→ **WHAT THIS TASK INVOLVES**: Write out, as an exact transcription, the line that has "This screenshot has width=1116, height=415." and each line after it through the end of the data below.

Items from a dataset:
=-=-=-=-=
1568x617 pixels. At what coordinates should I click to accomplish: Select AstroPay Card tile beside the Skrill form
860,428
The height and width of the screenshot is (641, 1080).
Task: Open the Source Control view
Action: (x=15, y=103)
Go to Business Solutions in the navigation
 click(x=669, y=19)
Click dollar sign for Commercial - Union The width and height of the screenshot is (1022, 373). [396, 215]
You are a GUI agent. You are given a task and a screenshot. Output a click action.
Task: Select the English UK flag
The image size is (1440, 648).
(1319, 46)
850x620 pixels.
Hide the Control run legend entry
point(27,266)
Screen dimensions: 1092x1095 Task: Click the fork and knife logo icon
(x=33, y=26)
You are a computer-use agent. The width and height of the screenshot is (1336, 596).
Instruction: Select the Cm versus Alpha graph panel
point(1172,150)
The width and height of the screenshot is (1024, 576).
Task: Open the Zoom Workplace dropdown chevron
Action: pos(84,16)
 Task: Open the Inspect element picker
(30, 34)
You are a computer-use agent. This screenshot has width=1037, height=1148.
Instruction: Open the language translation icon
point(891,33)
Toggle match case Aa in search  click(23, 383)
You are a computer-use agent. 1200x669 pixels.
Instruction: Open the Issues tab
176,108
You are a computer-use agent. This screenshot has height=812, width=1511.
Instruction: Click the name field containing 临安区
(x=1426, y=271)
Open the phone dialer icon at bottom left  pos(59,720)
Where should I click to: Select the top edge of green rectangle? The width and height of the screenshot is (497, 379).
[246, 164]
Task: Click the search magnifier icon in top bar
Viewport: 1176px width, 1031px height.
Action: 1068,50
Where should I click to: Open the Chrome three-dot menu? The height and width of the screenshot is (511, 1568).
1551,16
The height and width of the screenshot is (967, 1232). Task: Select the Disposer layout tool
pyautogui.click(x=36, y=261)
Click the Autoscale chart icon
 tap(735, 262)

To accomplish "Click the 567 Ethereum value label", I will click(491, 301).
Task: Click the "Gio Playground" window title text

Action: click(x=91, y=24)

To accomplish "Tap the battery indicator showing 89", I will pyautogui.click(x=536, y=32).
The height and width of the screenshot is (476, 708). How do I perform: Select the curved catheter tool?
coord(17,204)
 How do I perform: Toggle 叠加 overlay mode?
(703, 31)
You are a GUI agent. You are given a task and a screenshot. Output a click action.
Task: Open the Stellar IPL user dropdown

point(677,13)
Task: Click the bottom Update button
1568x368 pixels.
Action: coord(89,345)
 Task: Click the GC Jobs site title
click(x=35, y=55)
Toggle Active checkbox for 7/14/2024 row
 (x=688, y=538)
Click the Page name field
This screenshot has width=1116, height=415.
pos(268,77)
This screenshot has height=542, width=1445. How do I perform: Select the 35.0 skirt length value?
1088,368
=-=-=-=-=
→ **OUTPUT BELOW**:
This screenshot has width=1116, height=415.
pos(268,77)
This screenshot has height=542, width=1445. How do I perform: Select the 35.0 skirt length value?
1088,368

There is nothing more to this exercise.